▸ **Folgendes bearbeiten**:
a) Erläutere anhand des Textes über Gracchus im Triclinium, weshalb sich Gracchus nur noch Wein nachschenken ließ und warum unverdünnt.
b) Beantworte mithilfe des Textes über Gracchus im Triclinium, von wem Aelius Valerianus später adoptiert wurde.

▸ **Text**:
______________________________

Triclinium | Familia cenat

  • Da sein Teller bereits leer, sein Magen indes gefüllt war, ließ Gracchus sich nurmehr Wein nachschenken, unverdünnt, um den deliziösen Tropfen in der Gänze seines Bouquets auskosten zu können. Tief sog er den schweren Duft nach spätsommerlichem Gepränge der Natur durch die Nase, um sodann den ersten Schluck des unverfälschten Rebensaftes zu goutieren. Dies flüssige Vergnügen mochte aus apulischen Trauben gewonnen sein, doch die ausgewogene Harmonie und der lange Nachhall evozierte einen Hauch von rundem Ginstergelb, ließ Reminiszenzen an längst vergangene, unbeschwerte Tage - respektive Abende und Nächte - in Athena in Gracchus erwachen, aus welchen er nur ungern sich mit einem tiefen Seufzen zurück in die unerquickliche Thematik ließ zurückreißen.
    "Nun, einer der wohl bekanntesten Männer war Lucius Aelius Lamia, erster Ehemann der Domitia Longina, welcher nach dem Verlust seiner Gemahlin tiefen Groll gegen Domitianus hegte und zu dessen Kaiserzeit schlussendlich ein ra'hsüchtiges Komplott gegen ihn plante, welches indes glücklicherweise rechtzeitig konnte detektiert werden."
    Die Aelier selbst erzählten diese Geschichte selbstredenend ein wenig divergent.
    "Als der Aelier ob dessen ins Exil wurde ver..bannt, verloren auch seine Anverwandten das römische Bürgerrecht und musste mit ihm das Imperium verlassen - darunter sein Bruder Aelius Maccalus, Vater des Consularen Aelius Quarto und dessen Bruders, Aelius Valerianus, welcher bekanntermaßen später durch Imperator Iulianus adoptiert wurde, und ihm als Uplius Valerianus Aelianus als Kaiser na'hfolgte. Dass die Verbannung des Lamia zu Recht geschah, seine Hinrichtung indes eine weisere Wahl wäre gewesen, lehrt uns das Ende der flavischen Herrschaft, denn an der hinterlistigen Er..mordung Domitianus' waren die Aelier aus dem Exil heraus nicht unbeteiligt - obgleich sie dies bis heute selbstredend leugnen."
    Die Ironie des Schicksales, dass an dem Komplott, mit welchem Kaiser Valerianus letztlich eliminiert wurde, wiederum ein Flavius war beteiligt - so dass der Kreis sich schloss -, konnte Gracchus indes mit keinem der Anwesenden teilen.

______________________________

Quelleneinträge
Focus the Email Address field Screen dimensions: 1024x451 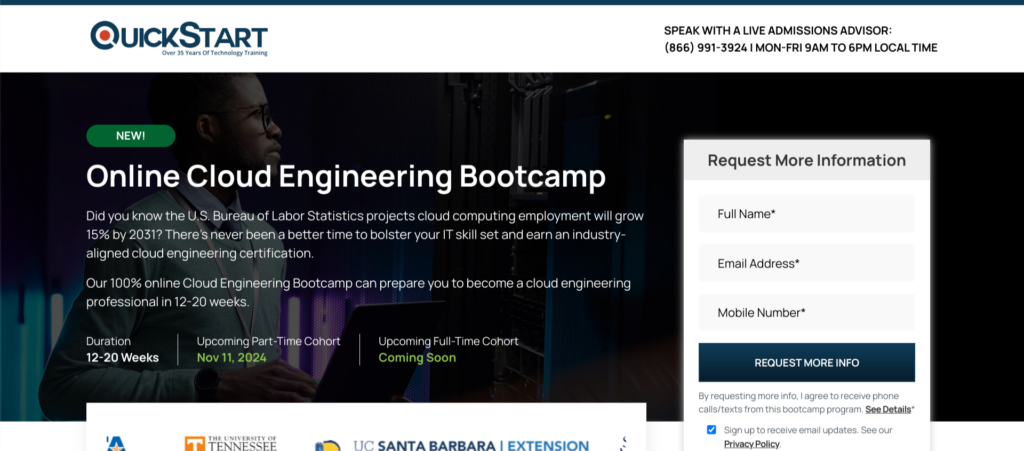tap(806, 264)
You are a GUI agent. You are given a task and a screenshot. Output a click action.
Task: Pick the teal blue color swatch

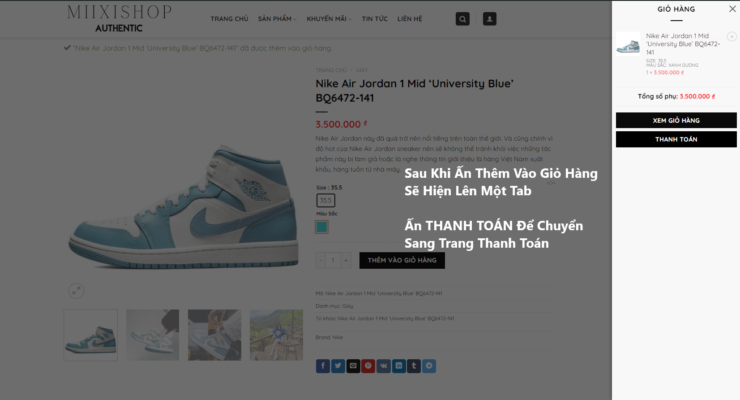322,227
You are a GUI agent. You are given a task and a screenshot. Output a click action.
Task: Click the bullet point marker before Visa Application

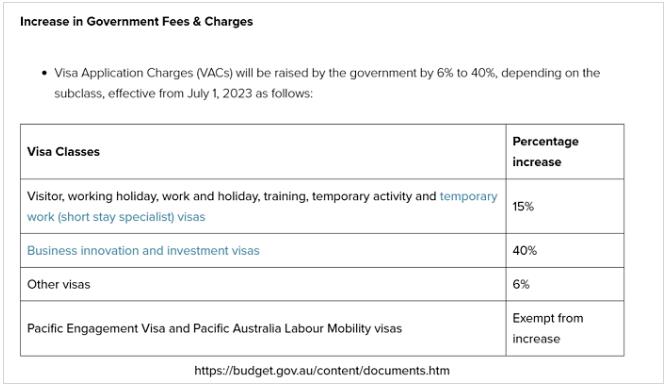(x=44, y=73)
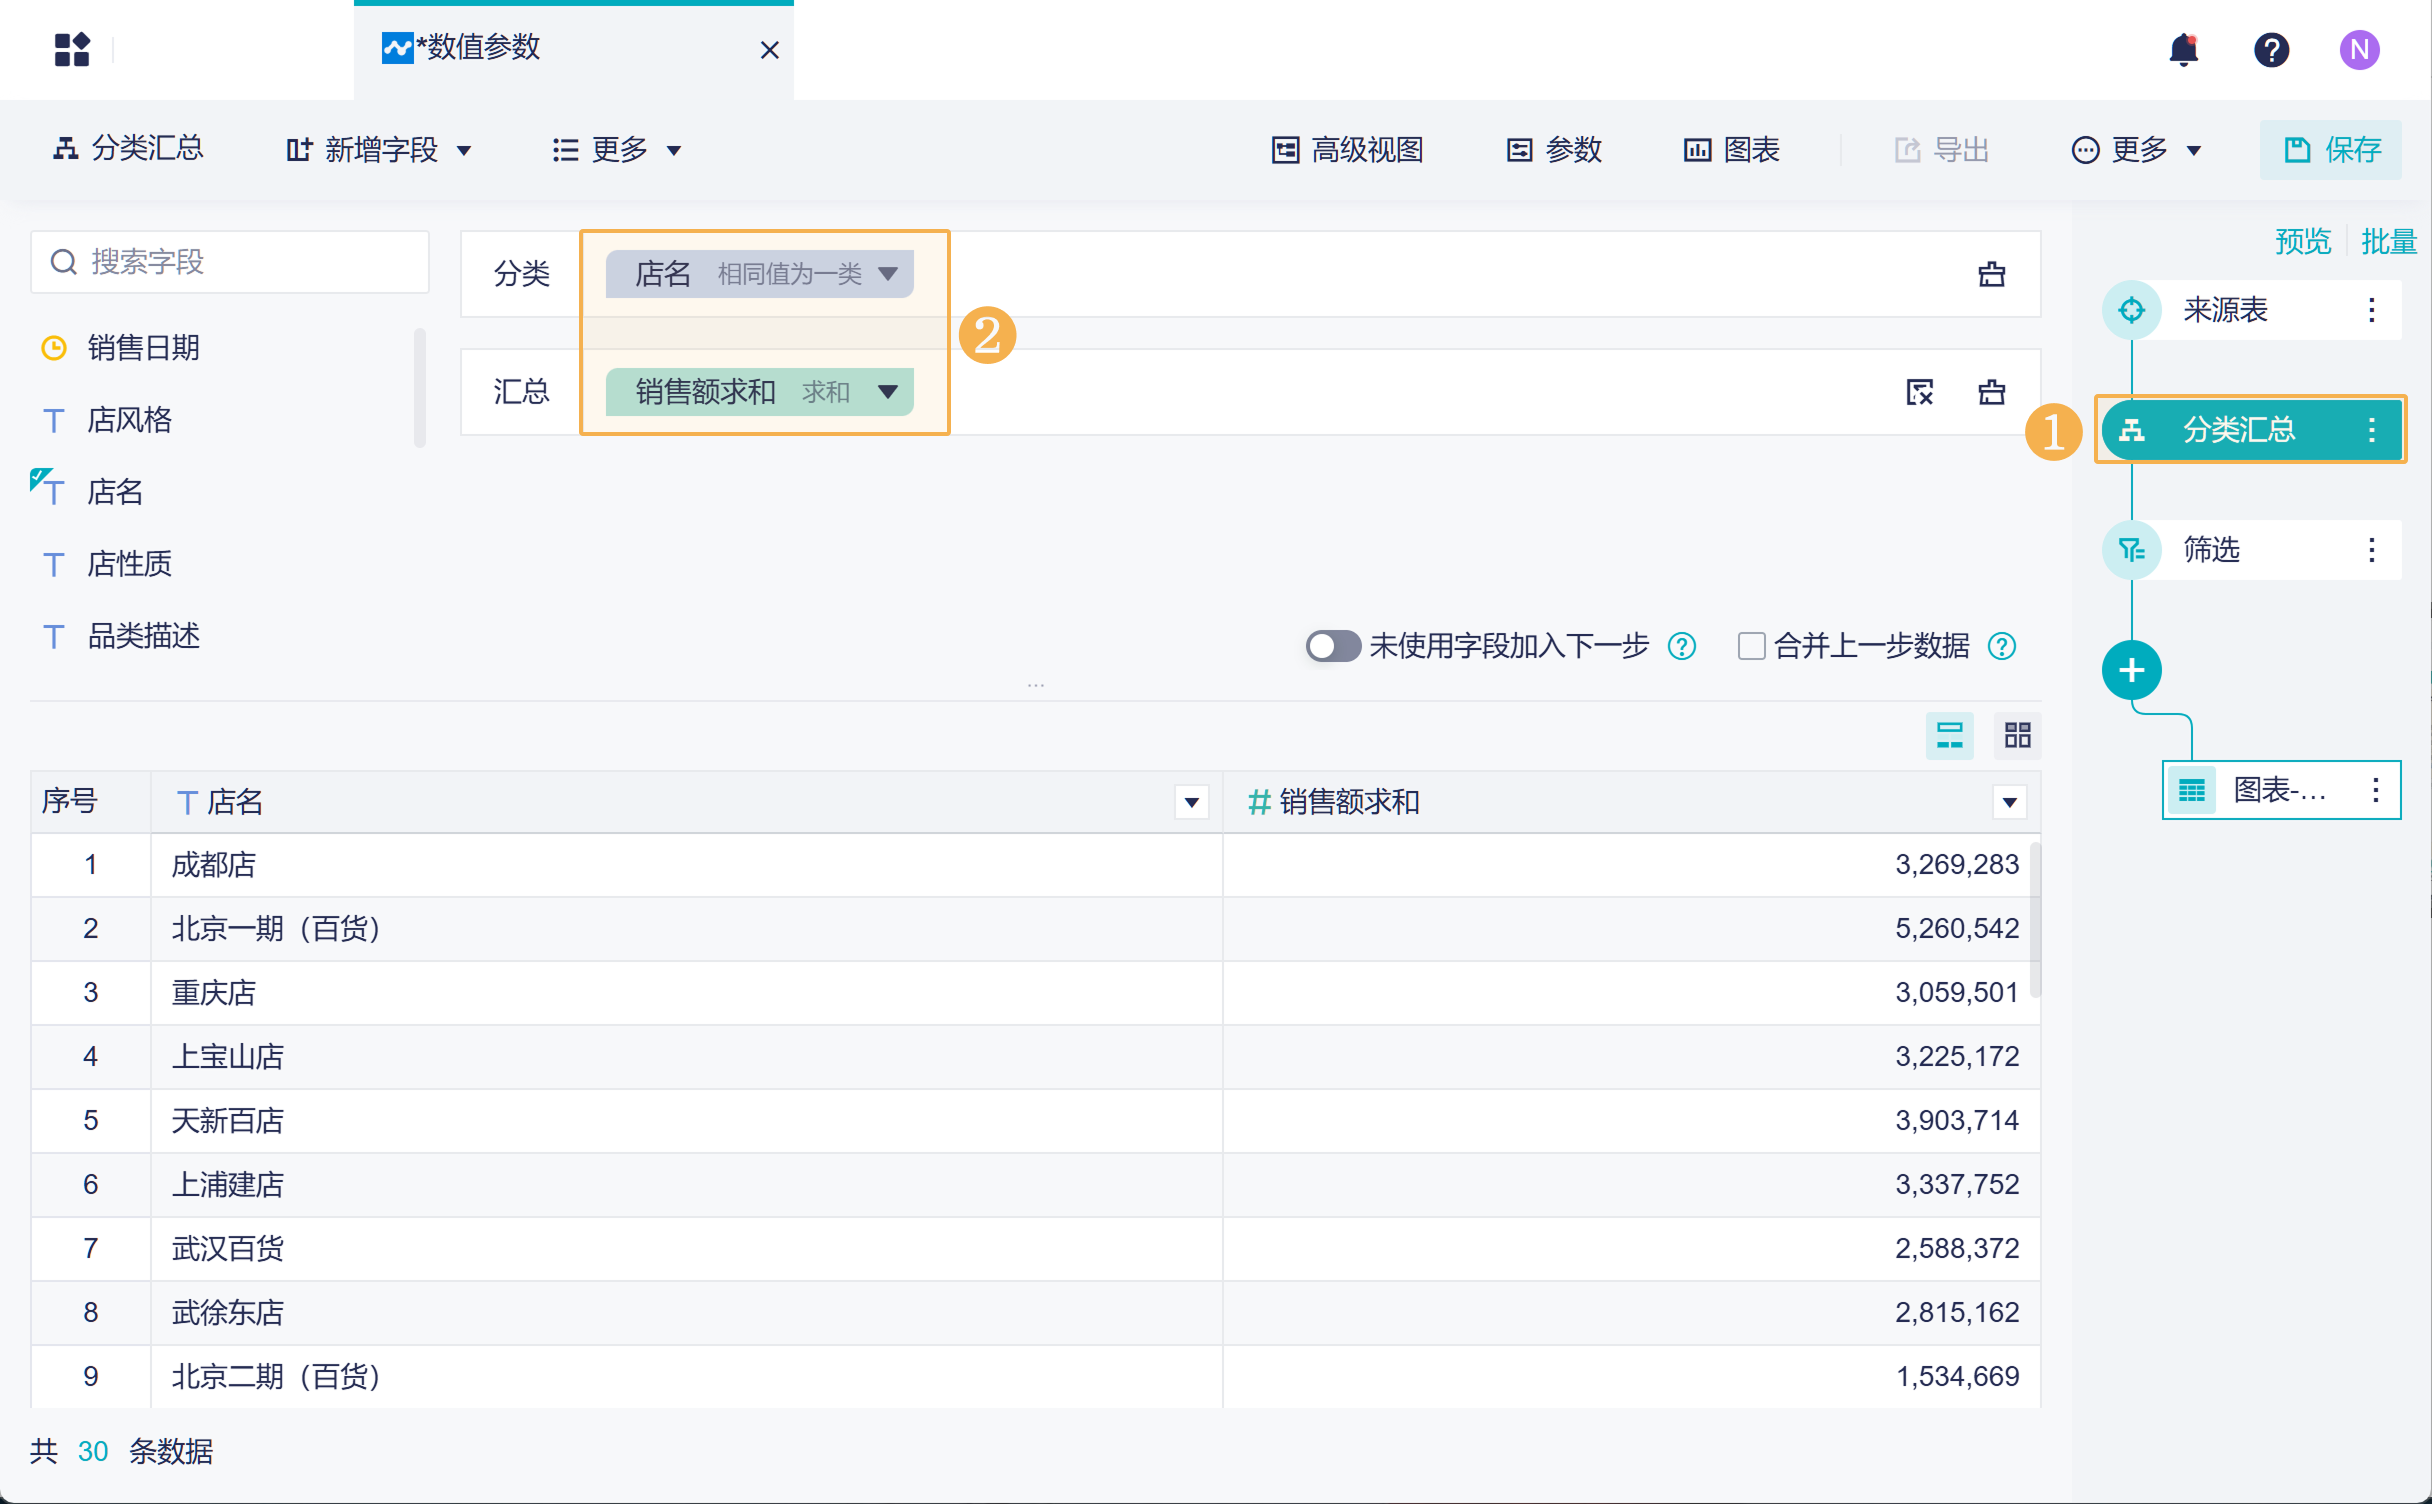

______________________________

▸ **Lösungen der Reihe**:
a) Gracchus ließ sich nur noch Wein nachschenken, weil sein Teller bereits leer und sein Magen gefüllt war. Unverdünnt trank er ihn, um den Tropfen in der Gänze seines Bouquets auskosten zu können.

b) Aelius Valerianus wurde von Imperator Iulianus adoptiert.